----- Page -----

Specific Control Groups
On the right hand side of the application is the main camera control area. This area is divided into logical control groups consisting of the following groups and what is offered in each group will be dictated by the camera’s capabilities.
- Controls: Capture Profiles
This group of controls allows the user to store previous capture settings and easily retrieve these settings for future imaging sessions. Each profile is tied to a specific camera and so the application will not allow a profile made for one camera camera to be applied to another camera. The control group allows for the creation of new profiles, to rename old profiles or to delete profiles that are no longer required.
- Controls: Camera
This group of controls allows the user to setup the connected camera in the mode required. The main controls in this group include changing the camera’s pixel format, resolution, transforms and debayer settings. Various other controls specific to the connected camera will also show here.
- Controls: Thermal
This group of controls allows the user to setup the camera’s thermal controls. Here you will be able to change values such as the target temperature, fan speed, cooler power and dew heater settings as well as seeing the current sensor temperature.

----- Supplied material -----

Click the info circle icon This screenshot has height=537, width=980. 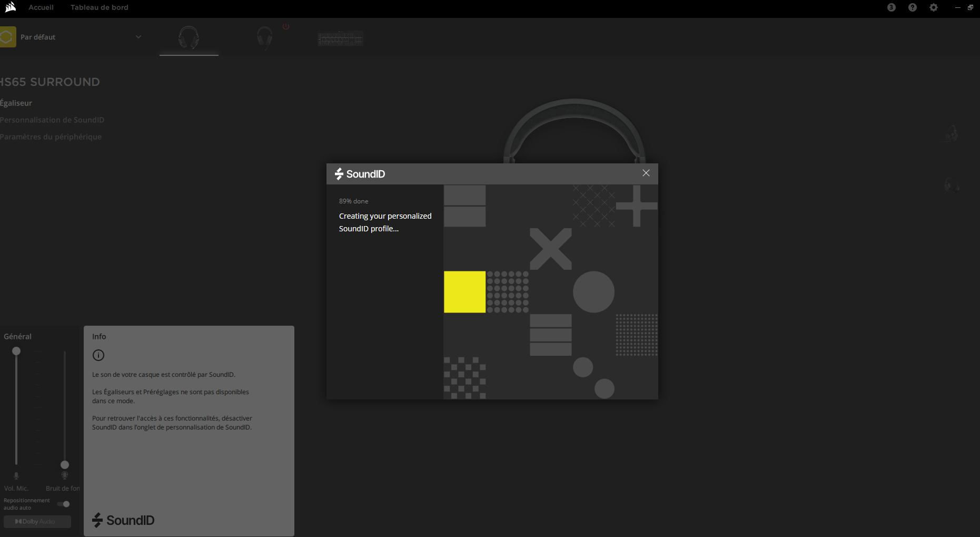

-----

**Requests**
1 > Answer from the camera control groups passage:
(a) On which side of the application is the main camera control area?
(b) Why will the application not let a capture profile made for one camera be applied to another?
(c) Which values can be changed in the Thermal group?
2 > Carry on the camera control groups passage from its final sentence.

**Responses by task**
1 >
(a) The right hand side.
(b) Each profile is tied to a specific camera.
(c) The target temperature, fan speed, cooler power and dew heater settings.

2 >
- Controls: Exposure
This is the main group of controls for setting the camera’s exposure and gain values. The exposure slider is scaled by a drop-down list where the user can select the range of exposures that are most appropriate to the object being image. If supported by the camera, auto exposure and auto gain controls will show here. Auto exposure has been implemented for most camera types but it has little use for Astronomical use, it is best to enter exposure values manually. There is also a frame Integration (summing) option that will show for certain types of cameras.
- Controls: Histogram
This group shows the histogram and has several configuration options available via drop-down options. The histogram shows a graphical representation of the image data being received from the camera. More information about the histogram can be found further on in this article under the Histogram section.
- Controls: Preview Controls
The preview controls are non-destructive, meaning that they will not affect the saved image data. These controls are intended to improve the appearance of the image on the preview screen by changing the Gamma, Brightness or Contrast. In addition to this, there are transform controls to help dim objects become more visible. More information about these controls can be found further on in this article under the Display Controls section.
- Controls: Main
This group shows basic camera controls for altering settings such as Gamma, Brightness, Contrast and Sharpness.
- Controls: Colour
This group of controls allows colour values to be changed. This includes things such as Hue, Saturation and colour balance functions. Depending upon the connected camera, there may be controls for auto white balance. This control group will be empty if you are using a greyscale camera.
- Controls: MISC
This final group of controls provides information about how to contact the software developer and to check for new versions as well as information about donating to the AstroDMx Capture project.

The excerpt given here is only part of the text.